Myanmar's incoming government has released its plan for a new government, including a new ethnic-affairs ministry for the nation scarred by sectarian tensions and repression of some ethnic groups.
New president Htin Kyaw submitted his proposal Thursday, with a parliamentary debate on it scheduled for Friday.
The plan includes the ethnic ministry in a wider civil service reform plan aimed at streamlining the bureaucracy left behind by the military government that ruled Myanmar for decades. A Cabinet of 36 ministries is expected to be slimmed down to 21.
The military government had been accused of cracking down on ethnic Rohingya in northern Rakhine State, in response to riots in 2012 between the primarily Muslim Rohingya and the primarily Buddhist Rakhine. In recent years, Rohingya have been fleeing Myanmar by boat to the neighboring nations of Thailand and Malaysia.
Myanmar is home to a number of other ethnic groups including Shan, Bamar, and Kachin.
First civilian president
On Tuesday 70-year-old Htin Kyaw was chosen to become Myanmar's first civilian president in more than five decades, receiving 360 of the 652 votes cast to defeat two other candidates.

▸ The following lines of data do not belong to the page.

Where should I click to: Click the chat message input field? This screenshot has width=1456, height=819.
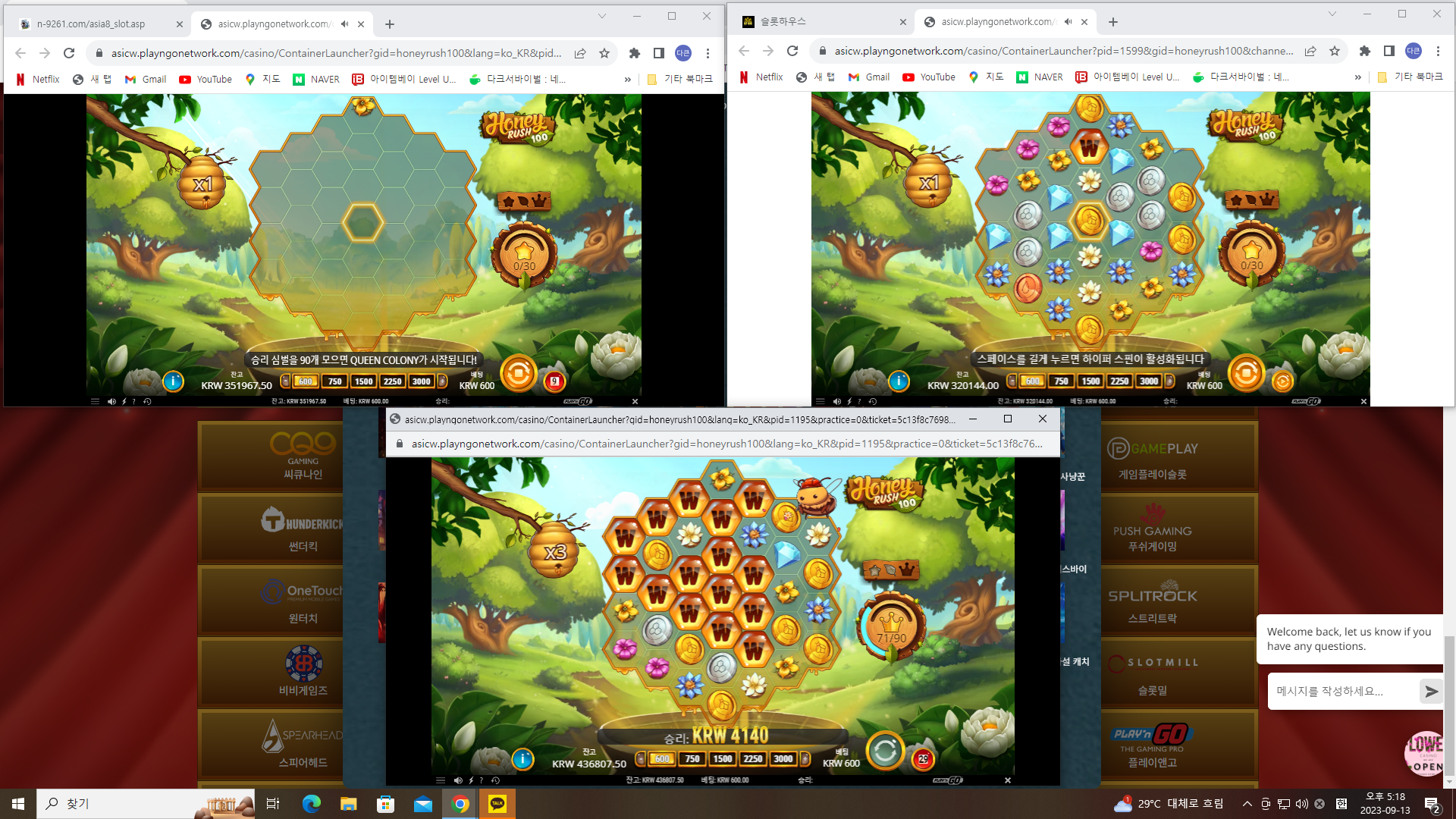click(x=1342, y=692)
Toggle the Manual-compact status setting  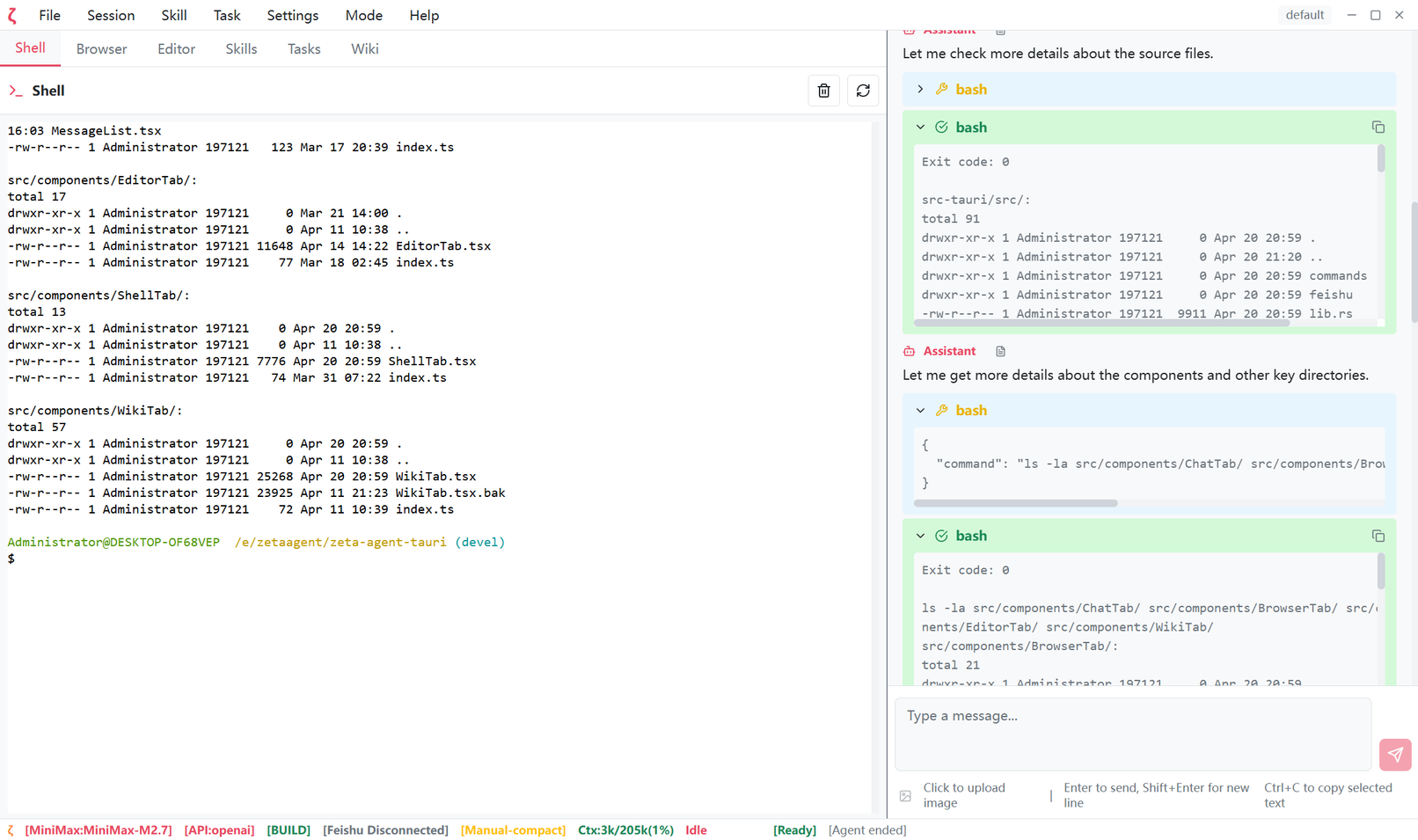(x=513, y=830)
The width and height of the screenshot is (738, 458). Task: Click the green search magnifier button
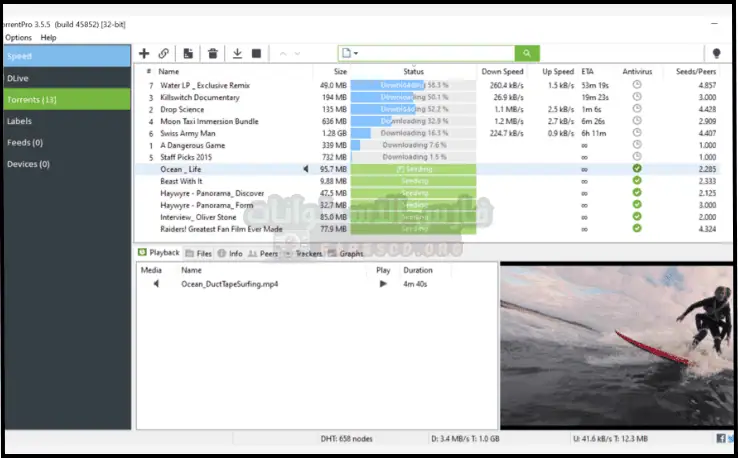(x=527, y=53)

His election was a foregone conclusion. He is a childhood friend and longtime confidant of Nobel laureate Aung San Suu Kyi, the leader of the National League for Democracy, which took both chambers of parliament in November's historic elections.
Aung San Suu Kyi is barred from becoming president, due to a provision in the constitution that prohibits anyone with a foreign-born spouse or children. Her late husband and two sons are British. But she has vowed to rule the country through a proxy candidate.
Htin Kyaw will assume office on April 1, formally ending more than 50 years of complete or partial military rule.